Re: Cost of transition to UTF-8 for central census authorities

From: Stephane Bortzmeyer (
Date: Mon Jan 12 2009 - 03:13:46 CST

  • Next message: Asmus Freytag: "Re: Emoji: emoticons vs. literacy"

    On Sun, Jan 11, 2009 at 09:37:10AM -0700,
     Doug Ewell <> wrote
     a message of 27 lines which said:

    >> 1. The field length in the database will be longer then the display
    >> field. So, given a surname "Årø", we will have a display length of 3
    >> (letters), as compared to the database length of 5 bytes.
    > I would definitely want someone to explain to me why (1) matters.

    May be because there is a rendering program somewhere which computes
    the width of the name from the size of the field in the database?

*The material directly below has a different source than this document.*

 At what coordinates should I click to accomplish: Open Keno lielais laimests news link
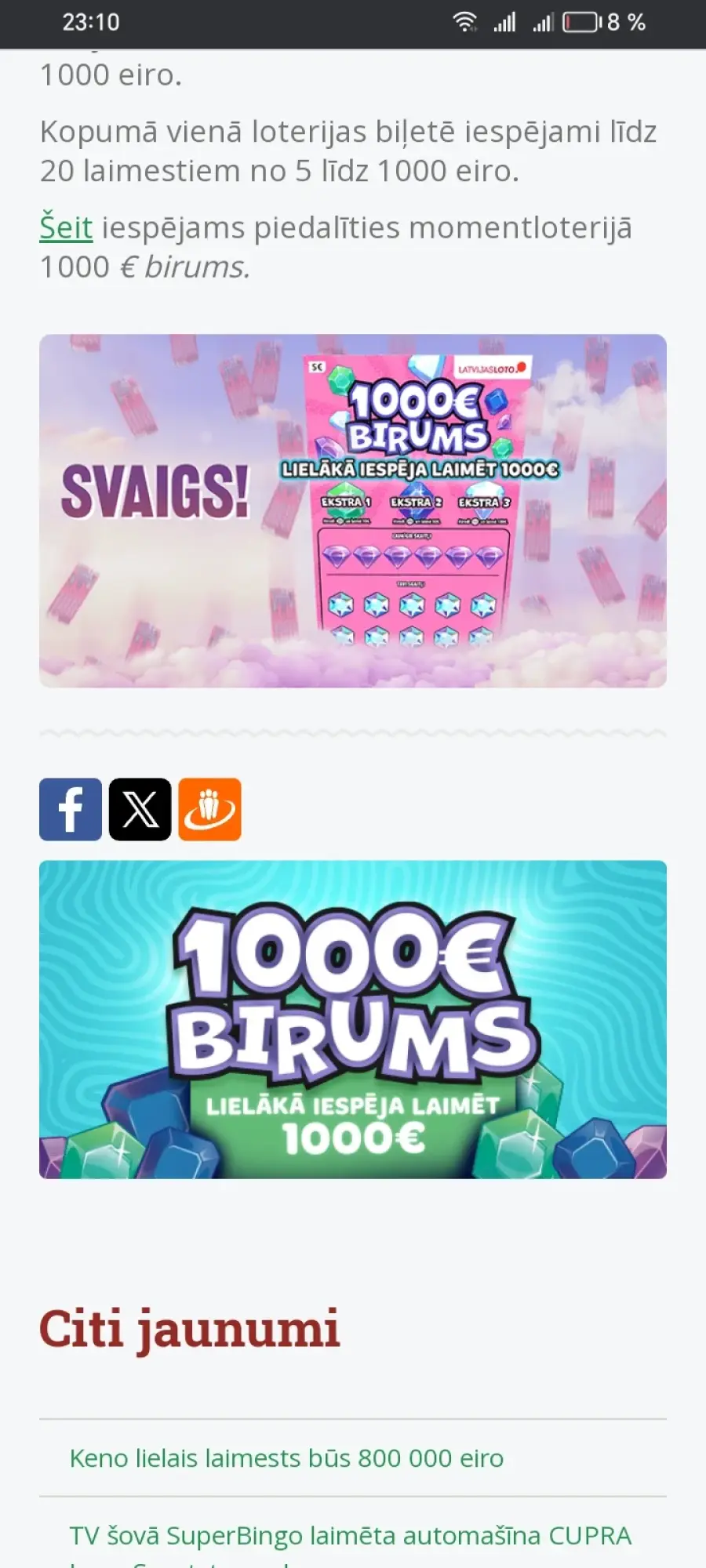coord(287,1457)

Hard
    to believe because, for rendering, variable-width fonts are much more
    complicated than UTF-8 variable-size issues but you never know.

    I, for myself, believe the original report: so many programmers still
    think that one character == one byte that this assumption influenced a
    lot of code in the application. Even if they do not have to *rewrite*
    "millions of lines of code", they'll certainly have to *review* these
    millions of lines.

    Of course, it is not a reason to give in. But you cannot pretend to
    the Norwegian authorities that the switch to Unicode will be costless
    and painless. You can just say that it is worth it.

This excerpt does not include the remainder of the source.